--- Begin MATERIAL FOR THIS EXERCISE ---
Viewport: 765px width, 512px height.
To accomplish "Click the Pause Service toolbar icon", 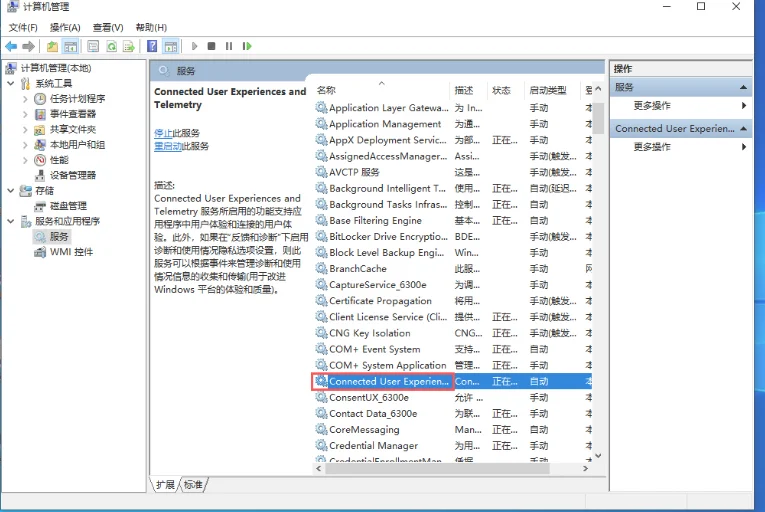I will click(229, 46).
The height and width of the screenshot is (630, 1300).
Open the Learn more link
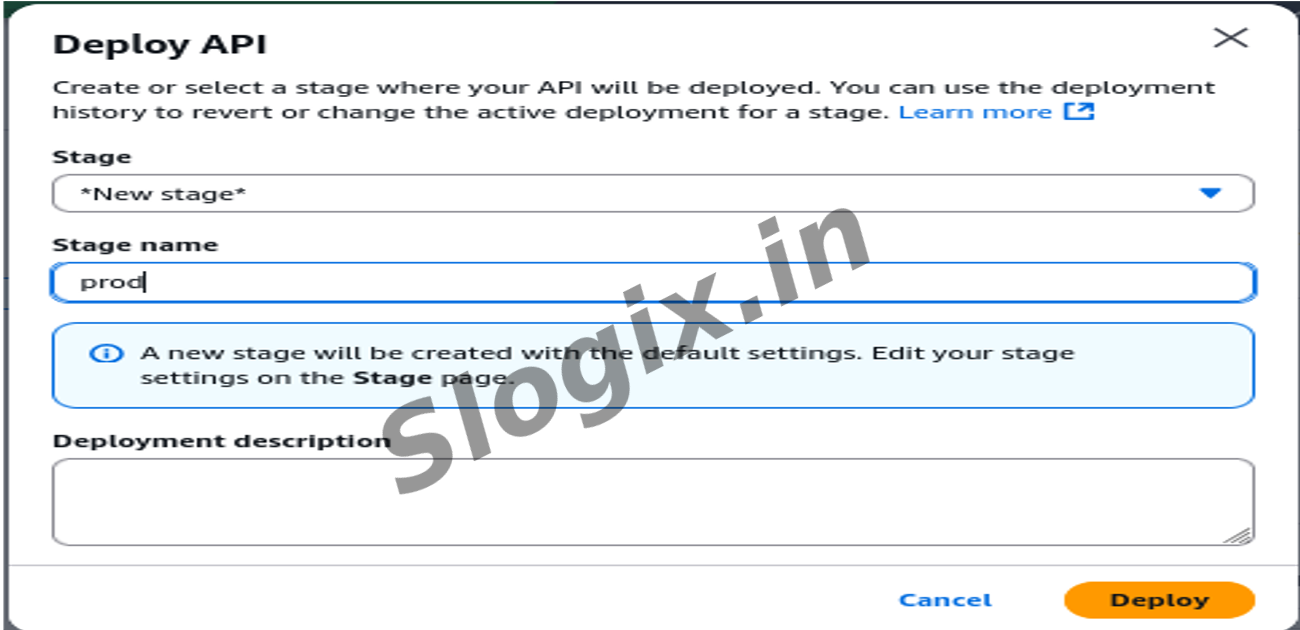tap(974, 112)
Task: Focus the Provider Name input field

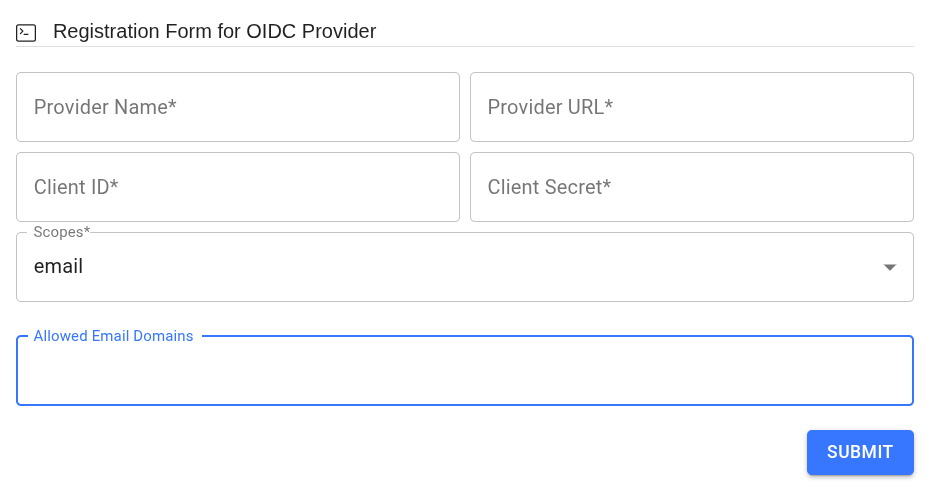Action: (x=238, y=107)
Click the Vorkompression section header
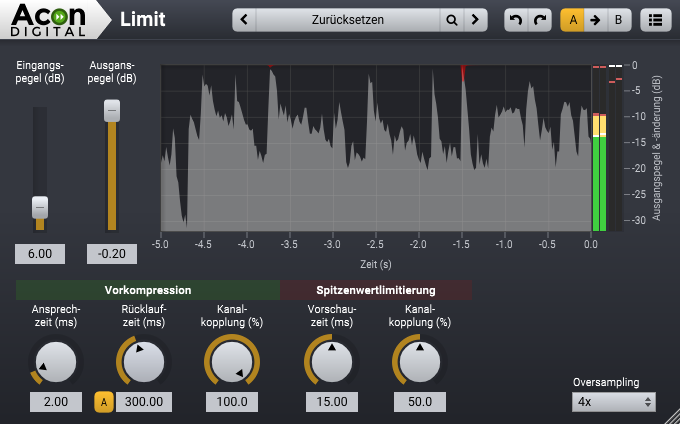This screenshot has width=680, height=424. point(147,290)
--- End MATERIAL FOR THIS EXERCISE ---
## WRITTEN PROBLEM
Copy the material word for word, starting at the line that contains "The height and" and continuing through the last line of the material. Leave out the pictures.

## WRITTEN SOLUTION
The height and width of the screenshot is (630, 1300).
Open the Learn more link
tap(974, 112)
Task: Focus the Provider Name input field

Action: (x=238, y=107)
Click the Vorkompression section header
This screenshot has width=680, height=424. point(147,290)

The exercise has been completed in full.